E.R. For The War-Torn

By Jeff Chu/London

Gino Strada is bracing for a busy winter in Afghanistan's Panjshir Valley. The Italian surgeon runs Emergency, which operates the only fully equipped hospital in the region dominated by the Northern Alliance. As part of his group's aid work, the Milan native, 53, recently brought the first electric lights to the village of Anaba. But now he is preparing for war, trying to keep the facility's 70 beds clear for the wounded, who have already begun showing up at Emergency's six first-aid posts on the front line.

Strada's staff knows what to expect. Although it includes a handful of foreign medics, most of the more than 200 support staff are themselves previous patients, victims of the country's chronic warfare.
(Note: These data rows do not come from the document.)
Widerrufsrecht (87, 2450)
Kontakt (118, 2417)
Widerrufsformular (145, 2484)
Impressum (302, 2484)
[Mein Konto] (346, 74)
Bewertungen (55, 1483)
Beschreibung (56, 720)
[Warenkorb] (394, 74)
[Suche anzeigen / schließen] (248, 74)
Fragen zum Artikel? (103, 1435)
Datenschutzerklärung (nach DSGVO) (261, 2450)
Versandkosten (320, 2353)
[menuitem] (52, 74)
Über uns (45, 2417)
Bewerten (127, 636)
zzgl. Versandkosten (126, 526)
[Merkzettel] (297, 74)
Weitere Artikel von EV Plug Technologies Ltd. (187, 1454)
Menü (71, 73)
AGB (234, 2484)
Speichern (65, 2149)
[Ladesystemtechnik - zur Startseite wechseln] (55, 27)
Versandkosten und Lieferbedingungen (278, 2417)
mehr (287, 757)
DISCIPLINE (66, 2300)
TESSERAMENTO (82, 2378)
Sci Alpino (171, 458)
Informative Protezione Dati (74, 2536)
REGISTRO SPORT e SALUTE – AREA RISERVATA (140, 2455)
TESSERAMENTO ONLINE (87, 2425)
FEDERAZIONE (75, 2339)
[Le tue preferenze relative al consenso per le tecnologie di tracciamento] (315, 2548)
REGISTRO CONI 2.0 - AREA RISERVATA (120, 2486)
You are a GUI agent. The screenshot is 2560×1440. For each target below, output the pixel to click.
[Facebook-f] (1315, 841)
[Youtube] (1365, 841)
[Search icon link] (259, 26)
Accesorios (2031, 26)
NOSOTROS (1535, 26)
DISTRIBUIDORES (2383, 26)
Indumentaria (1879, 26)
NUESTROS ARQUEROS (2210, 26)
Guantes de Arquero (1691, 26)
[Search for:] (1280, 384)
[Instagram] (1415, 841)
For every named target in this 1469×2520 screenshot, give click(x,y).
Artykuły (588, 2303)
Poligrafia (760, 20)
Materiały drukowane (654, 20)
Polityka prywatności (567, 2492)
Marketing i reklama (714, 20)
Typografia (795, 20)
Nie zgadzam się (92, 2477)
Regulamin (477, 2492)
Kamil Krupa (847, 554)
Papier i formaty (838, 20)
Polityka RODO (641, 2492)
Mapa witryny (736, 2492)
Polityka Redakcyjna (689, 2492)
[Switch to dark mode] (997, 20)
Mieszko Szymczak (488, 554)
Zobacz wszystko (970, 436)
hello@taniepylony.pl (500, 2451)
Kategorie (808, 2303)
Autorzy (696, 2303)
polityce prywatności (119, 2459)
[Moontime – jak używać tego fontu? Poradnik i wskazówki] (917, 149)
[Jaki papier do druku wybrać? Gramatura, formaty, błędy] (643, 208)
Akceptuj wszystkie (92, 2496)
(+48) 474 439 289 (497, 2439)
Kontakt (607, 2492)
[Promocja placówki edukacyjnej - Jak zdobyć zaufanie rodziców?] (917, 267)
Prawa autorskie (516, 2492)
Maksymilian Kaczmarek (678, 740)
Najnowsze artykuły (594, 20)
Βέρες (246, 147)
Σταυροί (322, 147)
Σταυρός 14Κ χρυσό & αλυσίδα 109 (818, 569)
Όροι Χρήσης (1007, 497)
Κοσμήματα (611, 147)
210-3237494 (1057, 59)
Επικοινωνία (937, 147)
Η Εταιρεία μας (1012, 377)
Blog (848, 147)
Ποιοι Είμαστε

The nonpartisan Emergency had been operating a hospital in Kabul as well, but shut it down in May after a raid by the Taliban religious police, in which both foreign and Afghan staff members were beaten up. The reason: men and women were not properly segregated in the dining hall.

Emergency is the outgrowth of one man's crusade against the kind of misery he first confronted while serving in Kabul with the Red Cross in 1991. Looking for a typical patient profile in the clinic admissions log, he discovered that it was not a young male combatant wounded in Afghanistan's civil war. Instead, typical meant civilian and female. Three years later--relying mostly on private donors in Italy, including the pro soccer team Inter Milan--Strada had rounded up enough financial support to launch Emergency. Since then, the group has treated nearly 200,000 women and children as well as some combatants at its clinics and rehabilitation programs in Afghanistan, Cambodia, northern Iraq and Sierra Leone.

It is wrenching, dangerous work. When Emergency took over the main hospital in Kigali, the Rwandan capital, in 1994, Strada's team worked without running water, electricity or even a roof. "It helped when we had a full moon," recalls Strada. The conditions will only get worse in Afghanistan, where he would rather not be. "Emergency's ultimate goal," he says, "is to be completely useless." Sadly, that's not likely anytime soon.